With Speed and Violence: Why Scientists Fear Tipping Points in Climate Change – Review
“I have been on this easily beat for eighteen years now. The more I learn, the more I go see for myself, and the more I question scientists, the more scared I get.” -Fred Pearce If this were what this book were about I wouldn’t bother with it. But Pearce doesn’t compromise science with politics. Pearce’s alarmist comment is one that is set aside for the rest of the book as he continues to give us the newest research in an growing field. Skeptics will argue that no perspective is originally included. The difficulty is that everything we do has a purpose. When we build a city at a specific location we do so with reason. If we decide to build a farm the location is chosen with particular reason.
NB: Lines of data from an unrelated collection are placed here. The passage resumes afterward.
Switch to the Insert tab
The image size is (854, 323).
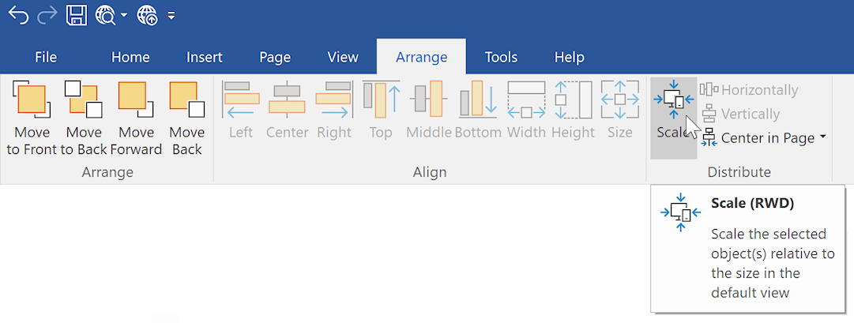click(204, 57)
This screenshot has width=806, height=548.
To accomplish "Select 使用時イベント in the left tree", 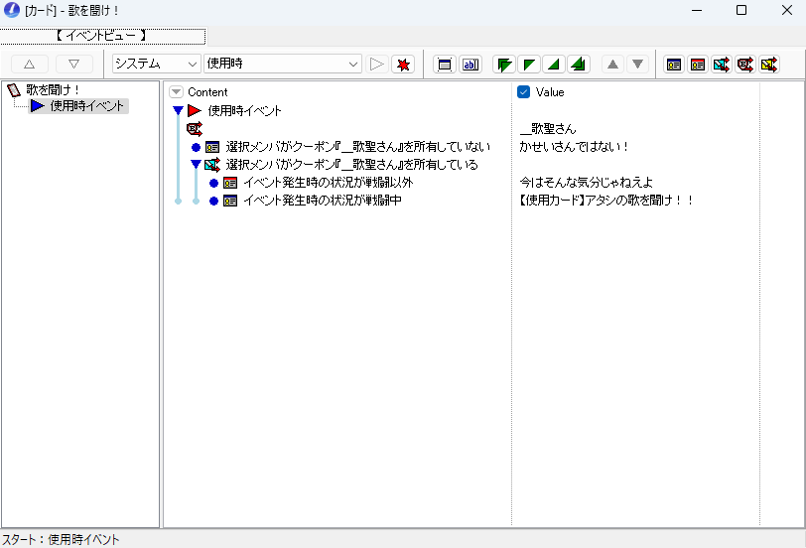I will (87, 106).
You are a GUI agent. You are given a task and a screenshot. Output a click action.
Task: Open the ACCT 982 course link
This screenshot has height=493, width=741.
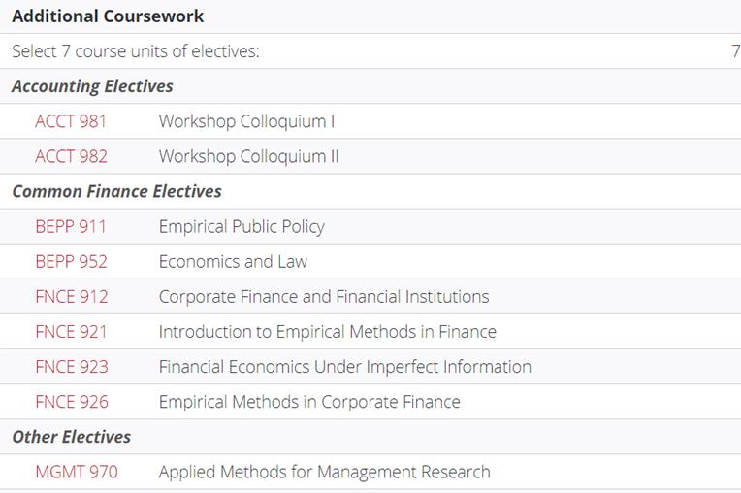pos(72,156)
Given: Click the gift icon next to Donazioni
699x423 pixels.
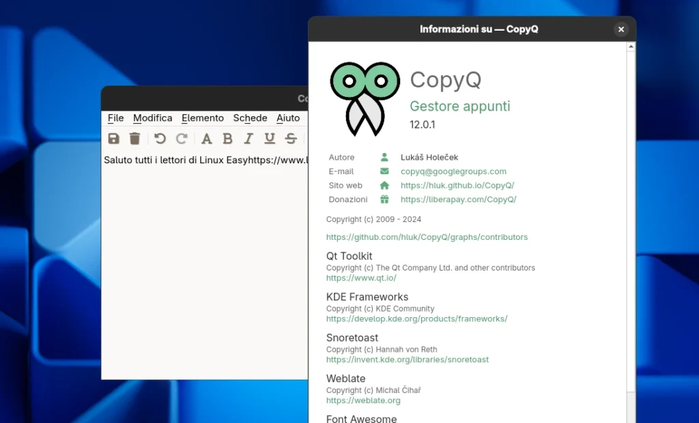Looking at the screenshot, I should [x=386, y=199].
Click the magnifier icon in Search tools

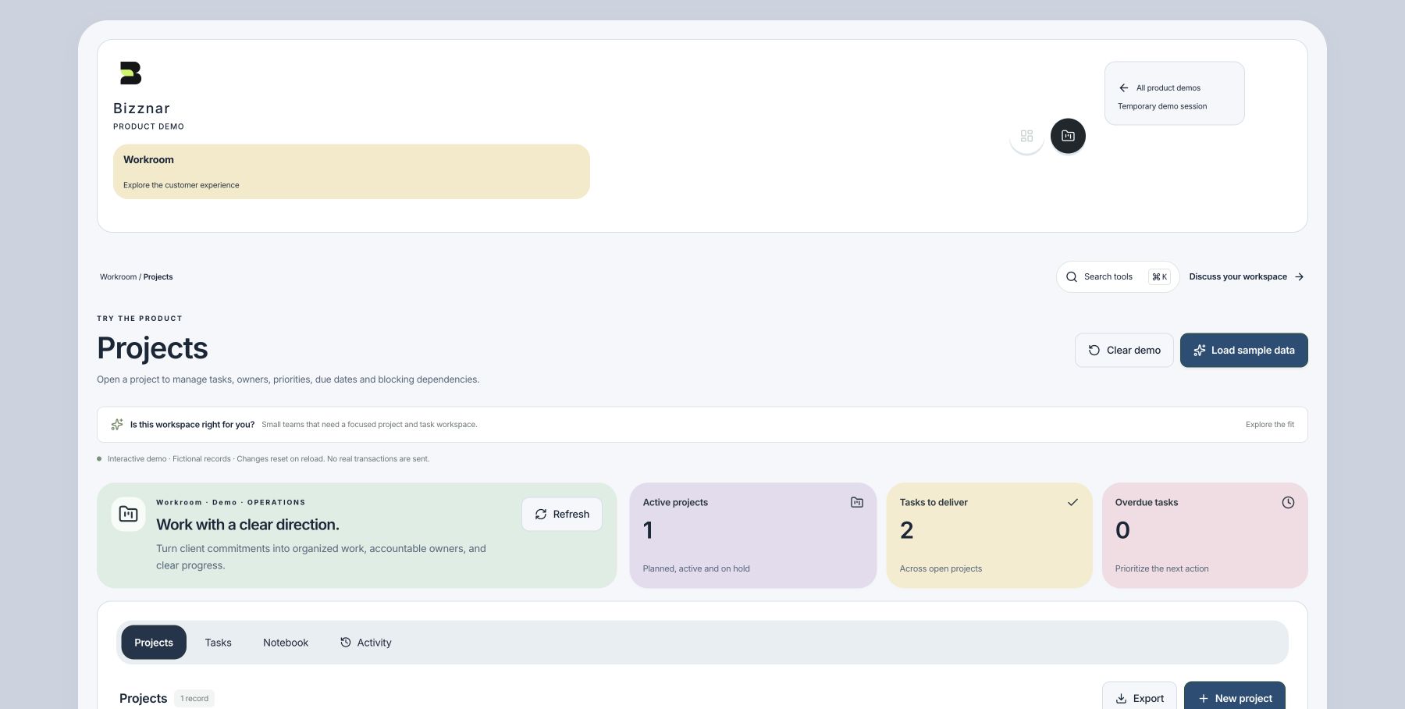(x=1072, y=277)
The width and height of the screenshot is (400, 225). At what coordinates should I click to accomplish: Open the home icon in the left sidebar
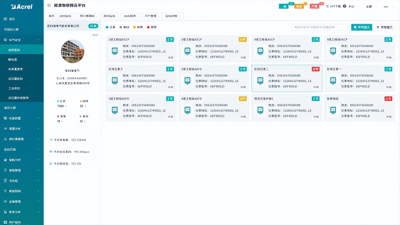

The decisions we make are based on what we know of climate and environment in its relatively steady state – which is already limited. Human chemically induced (anthropogenic) climate change will constantly disrupt the steady state – will additionally disrupt the purposes taken for which we base our engineering decisions – and eventually leave us without fulfillment of basic needs. Because of this, the more forthright skeptics can only play the position of devil’s advocate while other skeptics rely on total deception. In a earth of economical issues the attention that climate change meets is a event of its competition with every extra issue. I believe calls for concern without skeptic perspective are most appropriate. Pearce opens with historical and scientific briefings. Our data of greenhouse gases is not new. It is rooted in physics that is experimentally verified. Innumerable records are being broken in weather recently. From here Pearce goes to larger problems. The ocean conveyor may stop. Enormous climate changes occur to have been usually triggered with immediacy in the past. Large changes in climatic stability have been recorded with changes in the pulse course of the sun that would only increase vulnerability to change. I like “With Speed and Violence” for eventually moving quickly and comprehensively between a number of topics. It is the most proper book on climate change for 2007.